(Goals)
- A) Do the following statements agree with the mailbox light guide? For each, answer yes or no and quote the words of the guide that decide it.
(i) The author's wife ran over one of their cheap solar lights and demolished it.
(ii) The author found USPS regulations that forbid this type of project.
(iii) The author planned to mount the solar panel inside the mailbox.
- B) Rewrite the mailbox light guide between "Introduction: Solar-Powered Interior" and "Here we go!", inclusive, swapping "electronics" for "components".
- C) Answer these questions using the mailbox light guide:
(i) What kind of mailbox is the project adapted for?
(ii) What did the author find in the shop to serve as the project box?
(iii) What size of battery fit across the box?

___ Page ___

Solar-Powered Interior Mailbox Light




Introduction: Solar-Powered Interior Mailbox Light

About: Hi. I never know what to say here. Visit to find out more about me if you feel so inclined, or follow @rtech, @42flows, and @BenOnBeer on Twitter for more of what I do. Thanks!

My wife recently ran over one of our cheap solar lights and demolished it. The electronics were still intact and operable, so I decided to tackle a little project I conjured up a couple of weeks ago.

This project re-uses the electronics from a battery-powered, solar-charged outdoor light and adapts them for installation in a standard US mailbox.

I checked the USPS Mailbox Guidelines before I started and didn't see any regulations against this type of project. Here we go!

Step 1: Gather Some Items

This won't be an exact instruction set - just some things to help you think about what you'll need to complete this type of thing.

  • A working electronics set from a solar outdoor light, including the rechargeable battery
  • A project box to house the electronics and battery
  • A mailbox that you don't mind drilling into
  • Common shop tools and materials:
    • drill & bits
    • soldering iron & solder
    • electrical tape
    • adhesive or mounting tape
    • caulk or silicone sealant
    • hot glue & gun

Step 2: Remove the Electronics

Carefully extract the electronics and solar panel from the assembly. If you can't keep everything intact, ensure you have documented the wiring connections you severed. Electrically-speaking, this system will be re-connected exactly as it was originally. Only this time inside a mailbox.

Step 3: Disconnect the Solar Panel

My intention was to mount the solar panel on the top of the mailbox and have everything else inside. I disconnected the wires from the panel so I could run the connections through a small hole in the top of the mailbox.

Step 4: Install the Electronics in a Project Box

I went looking for a project box in the shop and came across a surface-mount telecom box that happened to be the perfect size for what I was doing. The AA battery fit across perfectly!

___ Dataset rows ___

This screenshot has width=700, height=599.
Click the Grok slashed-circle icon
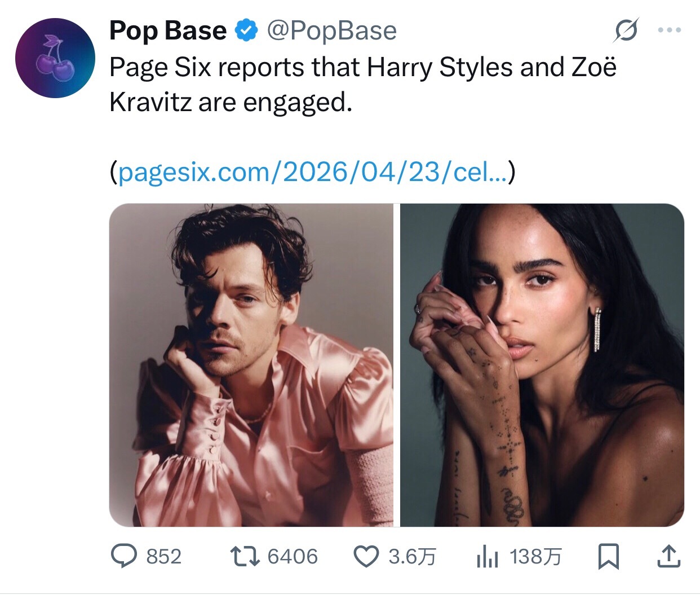626,30
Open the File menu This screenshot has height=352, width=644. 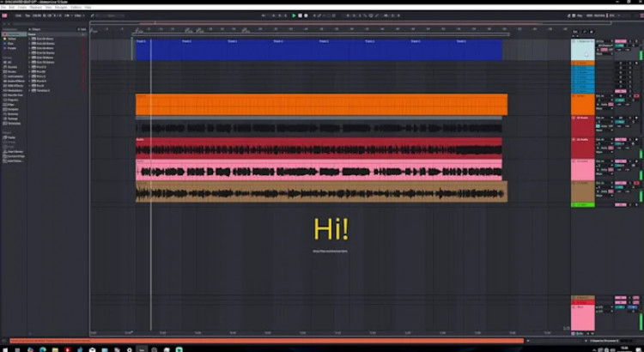click(x=5, y=7)
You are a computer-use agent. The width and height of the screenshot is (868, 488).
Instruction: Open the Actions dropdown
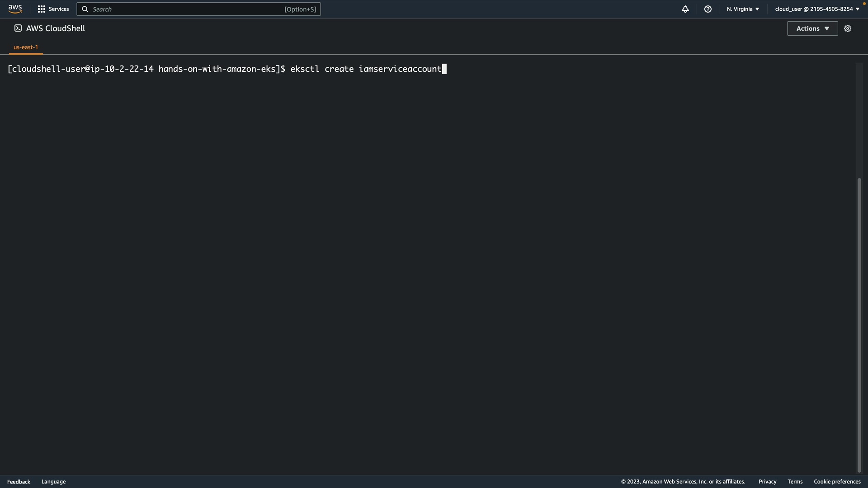(812, 28)
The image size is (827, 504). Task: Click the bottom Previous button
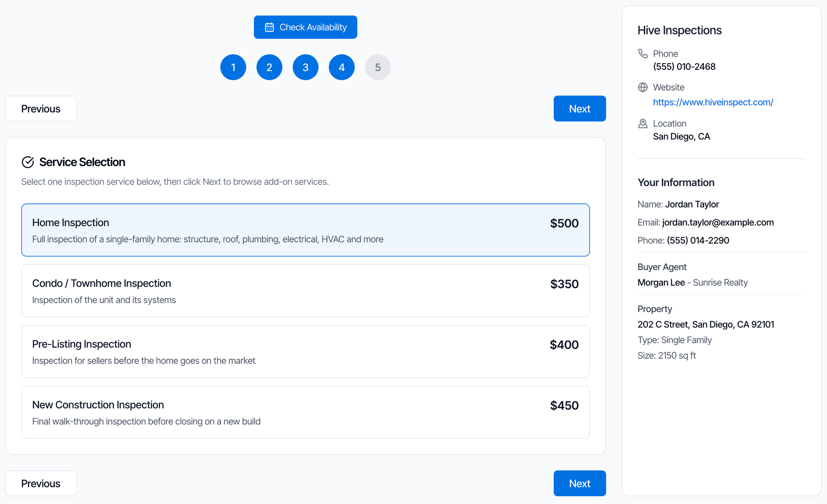(x=41, y=483)
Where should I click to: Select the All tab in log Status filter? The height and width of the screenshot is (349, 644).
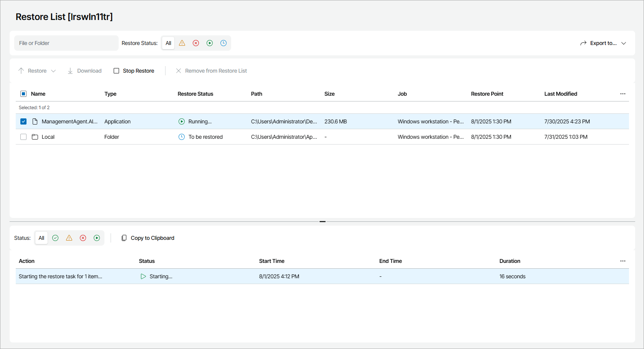click(41, 238)
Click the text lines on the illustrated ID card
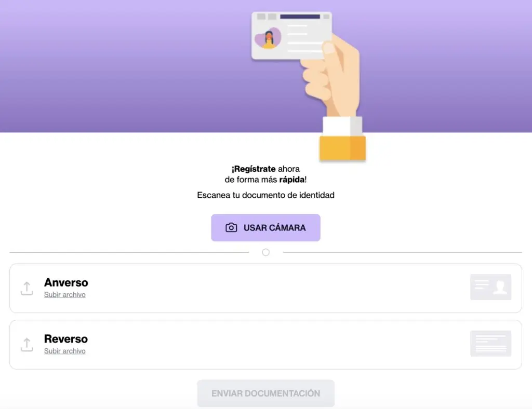532x409 pixels. coord(304,38)
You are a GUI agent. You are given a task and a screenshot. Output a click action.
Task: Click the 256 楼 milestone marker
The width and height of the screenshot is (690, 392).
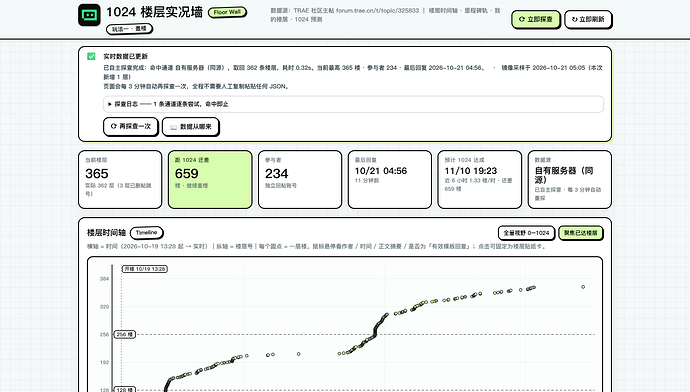click(125, 334)
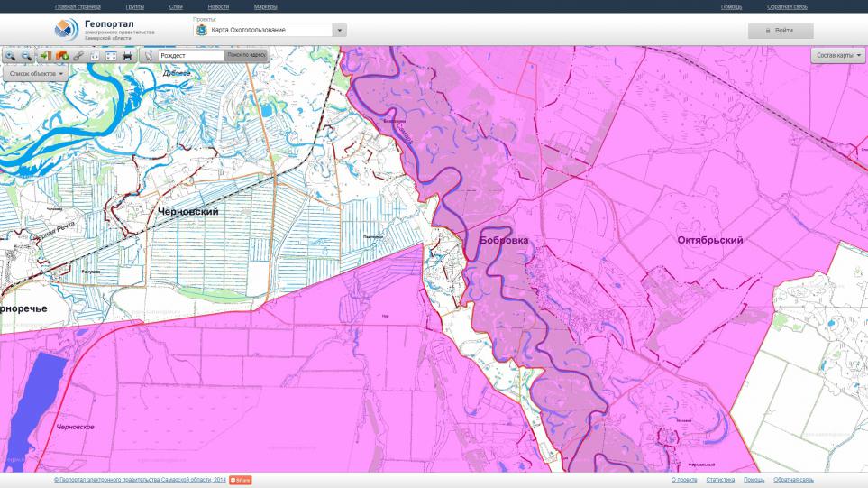Open the Состав карты dropdown

(838, 56)
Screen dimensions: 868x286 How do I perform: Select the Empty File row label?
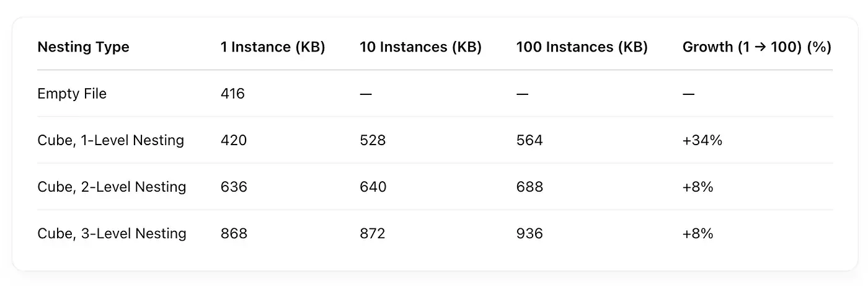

___

(Answers for the tasks)
- A)
(i) Yes: "My wife recently ran over one of our cheap solar lights and demolished it."
(ii) No: "I checked the USPS Mailbox Guidelines before I started and didn't see any regulations against this type of project."
(iii) No: "My intention was to mount the solar panel on the top of the mailbox and have everything else inside."

- B)
Introduction: Solar-Powered Interior Mailbox Light

About: Hi. I never know what to say here. Visit to find out more about me if you feel so inclined, or follow @rtech, @42flows, and @BenOnBeer on Twitter for more of what I do. Thanks!

My wife recently ran over one of our cheap solar lights and demolished it. The components were still intact and operable, so I decided to tackle a little project I conjured up a couple of weeks ago.

This project re-uses the components from a battery-powered, solar-charged outdoor light and adapts them for installation in a standard US mailbox.

I checked the USPS Mailbox Guidelines before I started and didn't see any regulations against this type of project. Here we go!

- C)
(i) A standard US mailbox.
(ii) A surface-mount telecom box.
(iii) An AA battery.